[EXTRACTED TEXT — start]
The coaching pair focus on the unglamorous work behind the scenes to prepare their student-athletes for bigger stages. There’s no work on team concepts like the powerplay or defensive systems while on ice with Louis-Riel, it’s like a year-long summer camp focused on individual skill development.
“Seeing kids get better and seeing them happy when they tell us they went from House ‘A’ to Rep ‘B’ or from Rep ‘B’ to ‘A’ or ‘AA’ – that’s a extremely rewarding for us,” underlines Dregas, a uOttawa biochemistry grad and NCCP Level 4-certified coach.
Dregas has led numerous Rebelles teams to Franco-Ontario and OFSAA medals in the past, but it’s player progress that he and Sauvé celebrate most. There are many stories of students reaching high levels – current Vancouver Canucks defenceman Erik Gudbranson getting drafted #3 overall out of high school is the biggest – but the daily devotion provides lasting benefits for all participants.
“We’ve got kids that are really good hockey players, we’ve got kids that are average hockey players, but the key thing for us is that they’re all here because they want to improve,” underlines Sauvé, an NCCP High Performance 1-certified coach. “There are a lot of really, really great kids in the program that are always pushing each other. And what’s even more important for us than all that is that we’re developing good people.”
[EXTRACTED TEXT — finish]
[EXCERPTED DATA — start]
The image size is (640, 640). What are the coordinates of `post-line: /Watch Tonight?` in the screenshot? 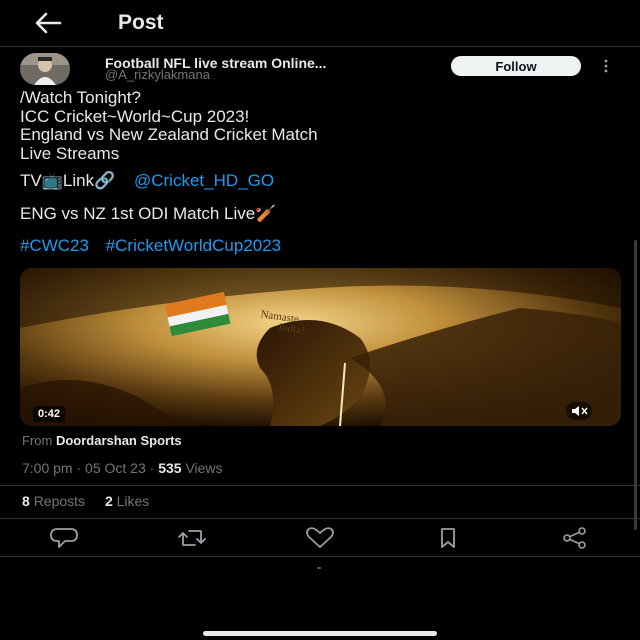 It's located at (80, 98).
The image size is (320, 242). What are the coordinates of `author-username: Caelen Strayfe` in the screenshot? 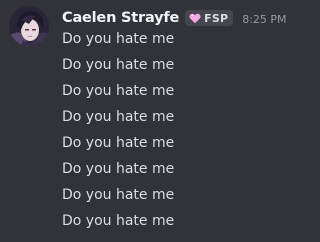 It's located at (120, 18).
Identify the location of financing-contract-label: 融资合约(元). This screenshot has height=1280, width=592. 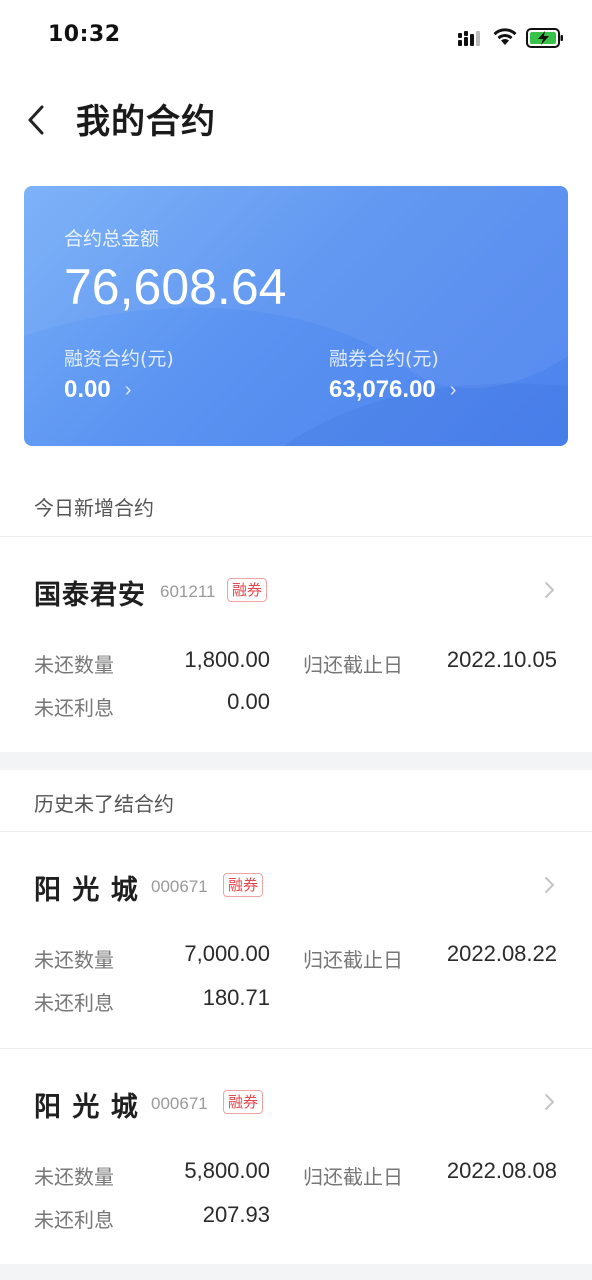
(119, 359).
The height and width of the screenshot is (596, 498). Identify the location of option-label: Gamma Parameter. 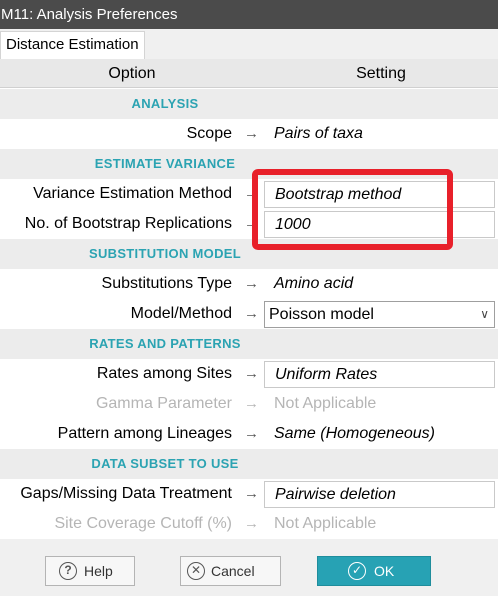
(164, 404).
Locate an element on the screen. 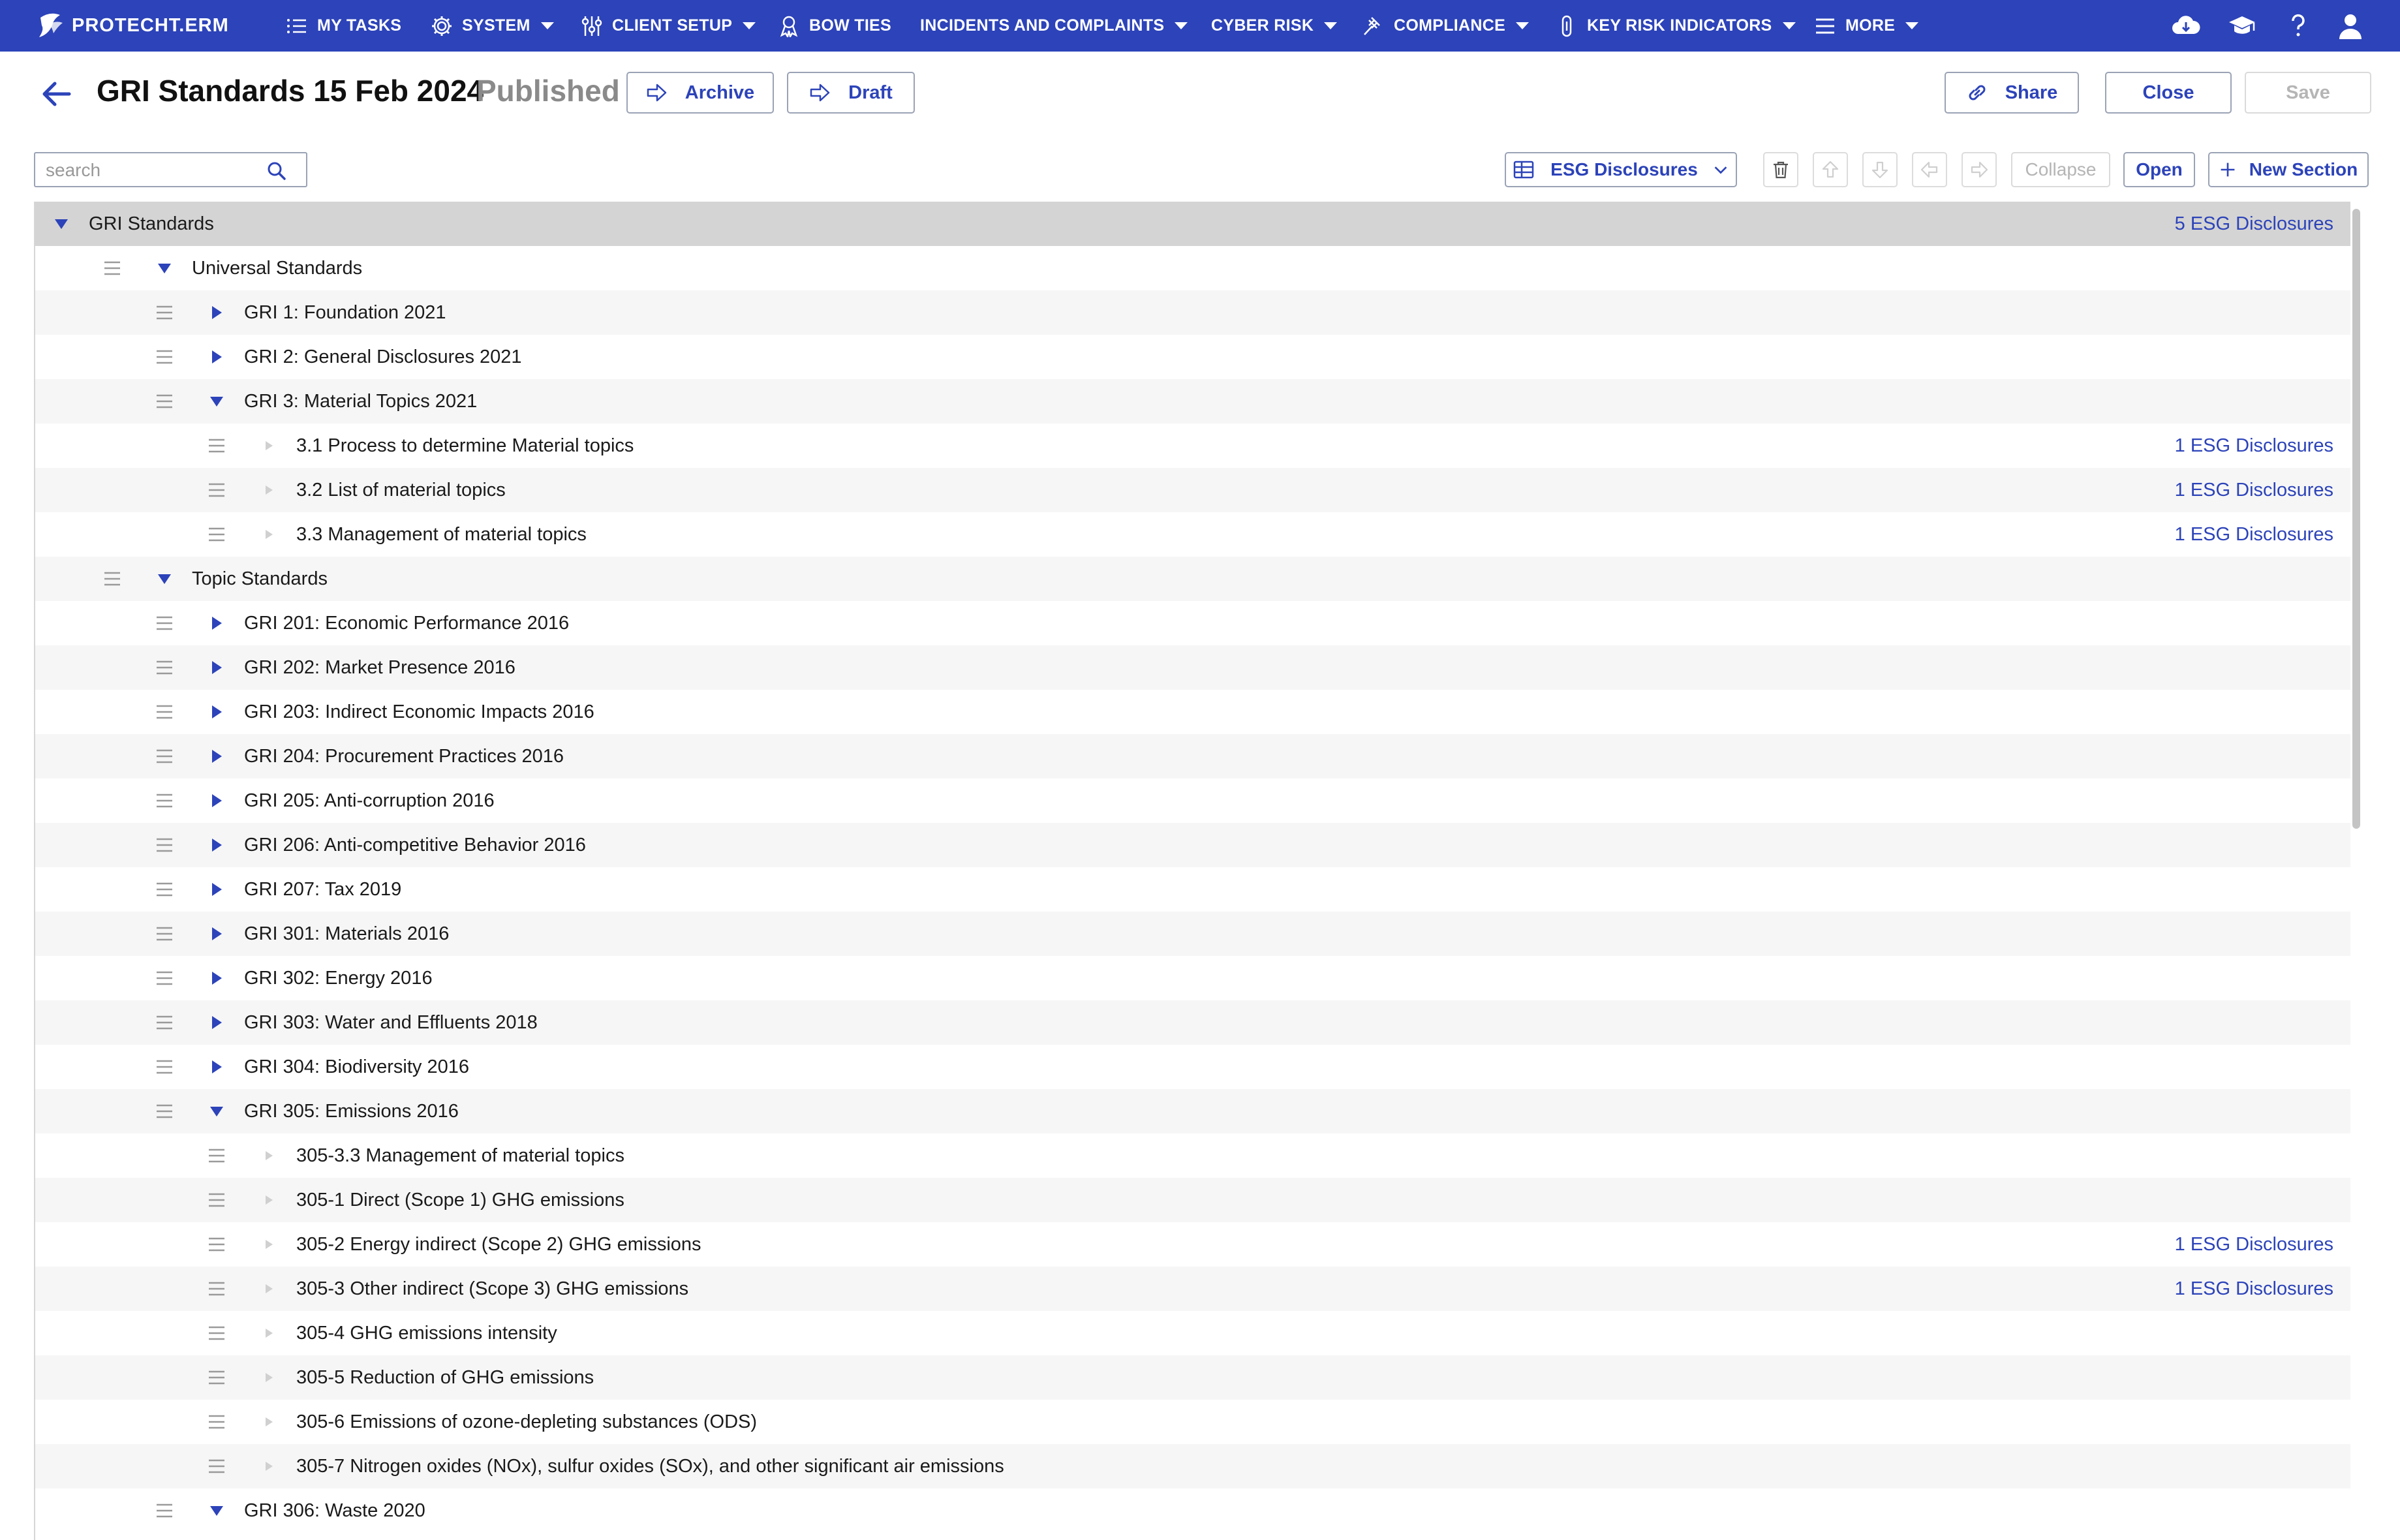 The height and width of the screenshot is (1540, 2400). tree-row: GRI 301: Materials 2016 is located at coordinates (1192, 934).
[EXCERPTED DATA — finish]
**REQUIREMENT:** Name every person mentioned by name in the passage about the Louis-Riel hockey program that appears before the material.

**REPLY TO THE EXERCISE:** Dregas, Sauvé, Erik Gudbranson